Sign up for the Film Comment Letter today to get original film writing delivered to your inbox every week! >>

Short Take: Lords of Chaos

(Jonas Åkerlund, UK/Sweden, Gunpowder & Sky, Opening February 8)

The work of Jonas Åkerlund has been seen as outrageous from the get-go, with the notoriety of his early music videos for The Prodigy and others. In Lords of Chaos, Åkerlund turns his eye to the insane true story of Norwegian death metal bands Mayhem and Burzum, whose playacting at nihilism and satanism eventually bled into actual murder and arson across Norway.

The marriage of director to material is ideal, given Åkerlund’s own membership in a Swedish death metal band as a youth and his decades of experience in the music world. Unsurprisingly, this gives the film fertile aesthetic grounding. There are reams of ink-black hair and mottled white face paint, double denim, knives plunging into wrists, and stage lights strobing as lead singer Dead (Jack Kilmer) tosses severed pigs’ heads to his audience. When Euronymous (Rory Culkin) becomes competitive with the posing, nervous Varg (Emory Cohen), danger is imminent.

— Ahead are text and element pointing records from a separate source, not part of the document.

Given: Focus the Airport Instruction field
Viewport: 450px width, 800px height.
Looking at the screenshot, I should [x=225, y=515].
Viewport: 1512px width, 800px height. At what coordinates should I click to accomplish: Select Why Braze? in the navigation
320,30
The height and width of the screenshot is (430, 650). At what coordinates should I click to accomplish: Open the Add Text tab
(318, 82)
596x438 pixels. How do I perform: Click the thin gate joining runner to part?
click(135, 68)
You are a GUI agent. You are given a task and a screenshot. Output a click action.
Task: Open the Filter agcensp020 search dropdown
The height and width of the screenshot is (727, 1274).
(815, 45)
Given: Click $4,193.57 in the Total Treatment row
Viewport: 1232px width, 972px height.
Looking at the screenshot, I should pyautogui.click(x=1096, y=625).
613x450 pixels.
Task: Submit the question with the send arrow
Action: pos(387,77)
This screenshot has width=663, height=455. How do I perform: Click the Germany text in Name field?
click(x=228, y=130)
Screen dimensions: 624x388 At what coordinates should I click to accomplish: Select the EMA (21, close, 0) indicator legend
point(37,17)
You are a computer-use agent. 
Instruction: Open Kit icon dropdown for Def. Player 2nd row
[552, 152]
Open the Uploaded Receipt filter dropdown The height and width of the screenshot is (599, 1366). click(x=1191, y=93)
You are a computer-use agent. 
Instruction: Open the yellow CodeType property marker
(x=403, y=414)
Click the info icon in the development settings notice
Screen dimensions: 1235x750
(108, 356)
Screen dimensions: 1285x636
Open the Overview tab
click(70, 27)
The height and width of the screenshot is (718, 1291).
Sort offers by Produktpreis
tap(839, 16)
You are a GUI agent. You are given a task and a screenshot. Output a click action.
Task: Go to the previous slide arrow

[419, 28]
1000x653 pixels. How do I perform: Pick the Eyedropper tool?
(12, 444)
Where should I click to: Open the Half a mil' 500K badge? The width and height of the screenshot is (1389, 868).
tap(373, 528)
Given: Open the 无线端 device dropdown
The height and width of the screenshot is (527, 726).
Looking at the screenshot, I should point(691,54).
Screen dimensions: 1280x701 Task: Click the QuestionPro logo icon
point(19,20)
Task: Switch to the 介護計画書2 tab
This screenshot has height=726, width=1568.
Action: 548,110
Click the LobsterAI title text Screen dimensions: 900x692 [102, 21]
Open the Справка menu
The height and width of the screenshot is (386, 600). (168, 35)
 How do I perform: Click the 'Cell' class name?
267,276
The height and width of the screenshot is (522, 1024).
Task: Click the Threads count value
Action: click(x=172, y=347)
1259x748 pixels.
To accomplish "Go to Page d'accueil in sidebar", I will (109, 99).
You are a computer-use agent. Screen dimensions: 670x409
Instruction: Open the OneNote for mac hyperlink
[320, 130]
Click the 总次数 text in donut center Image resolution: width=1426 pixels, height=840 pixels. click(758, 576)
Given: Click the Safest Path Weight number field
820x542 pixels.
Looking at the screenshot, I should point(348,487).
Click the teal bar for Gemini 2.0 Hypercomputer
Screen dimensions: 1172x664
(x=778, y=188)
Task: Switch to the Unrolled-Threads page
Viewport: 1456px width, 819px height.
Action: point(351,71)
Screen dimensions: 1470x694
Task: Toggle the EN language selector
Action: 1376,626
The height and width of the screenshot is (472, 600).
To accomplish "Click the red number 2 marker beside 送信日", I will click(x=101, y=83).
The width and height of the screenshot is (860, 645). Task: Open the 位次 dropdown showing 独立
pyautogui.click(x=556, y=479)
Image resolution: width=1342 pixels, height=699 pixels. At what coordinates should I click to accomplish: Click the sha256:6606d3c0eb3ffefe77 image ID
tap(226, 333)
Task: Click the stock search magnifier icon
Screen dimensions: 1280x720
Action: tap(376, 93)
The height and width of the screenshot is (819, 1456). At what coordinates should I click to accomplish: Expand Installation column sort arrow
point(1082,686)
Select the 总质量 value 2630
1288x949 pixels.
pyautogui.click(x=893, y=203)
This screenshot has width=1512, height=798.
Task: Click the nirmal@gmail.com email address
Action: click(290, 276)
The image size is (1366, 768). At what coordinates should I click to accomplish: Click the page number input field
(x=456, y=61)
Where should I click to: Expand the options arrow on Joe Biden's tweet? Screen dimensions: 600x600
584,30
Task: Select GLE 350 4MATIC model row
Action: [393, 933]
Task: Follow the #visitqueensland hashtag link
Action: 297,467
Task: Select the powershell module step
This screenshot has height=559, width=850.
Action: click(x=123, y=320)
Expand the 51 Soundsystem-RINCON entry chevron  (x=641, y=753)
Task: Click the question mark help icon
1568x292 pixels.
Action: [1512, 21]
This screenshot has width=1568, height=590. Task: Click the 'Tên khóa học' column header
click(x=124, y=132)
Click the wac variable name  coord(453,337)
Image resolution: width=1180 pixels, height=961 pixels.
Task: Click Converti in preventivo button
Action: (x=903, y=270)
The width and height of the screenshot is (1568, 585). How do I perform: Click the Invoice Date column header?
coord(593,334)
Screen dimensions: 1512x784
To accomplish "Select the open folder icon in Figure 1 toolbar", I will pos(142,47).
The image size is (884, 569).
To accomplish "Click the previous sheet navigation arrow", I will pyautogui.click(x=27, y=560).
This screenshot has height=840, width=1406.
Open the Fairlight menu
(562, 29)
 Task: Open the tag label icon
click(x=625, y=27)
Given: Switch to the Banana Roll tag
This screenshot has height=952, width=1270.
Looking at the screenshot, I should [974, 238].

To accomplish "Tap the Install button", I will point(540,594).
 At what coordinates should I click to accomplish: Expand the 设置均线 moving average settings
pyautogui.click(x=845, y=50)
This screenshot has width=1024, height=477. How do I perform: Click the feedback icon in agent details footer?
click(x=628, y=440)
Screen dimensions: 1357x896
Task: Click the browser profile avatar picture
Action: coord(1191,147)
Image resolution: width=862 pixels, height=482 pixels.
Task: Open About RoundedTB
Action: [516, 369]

As this gang of asshole teenagers thrash and headbang their way into a litany of gruesome behavior, Åkerlund regards them with both mild detachment and fully fleshed-out detail. Adolescent male cruelty and stupidity are at the black heart of this story of musical image-making gone awry; the result is death, church-burning, and gleeful cat-torturing. That any of this actually happened is simultaneously disturbing and thoroughly believable. These financially comfortable and performatively troubled young men might be talented, but you can just as easily imagine them stalking an American high school with guns in their hands.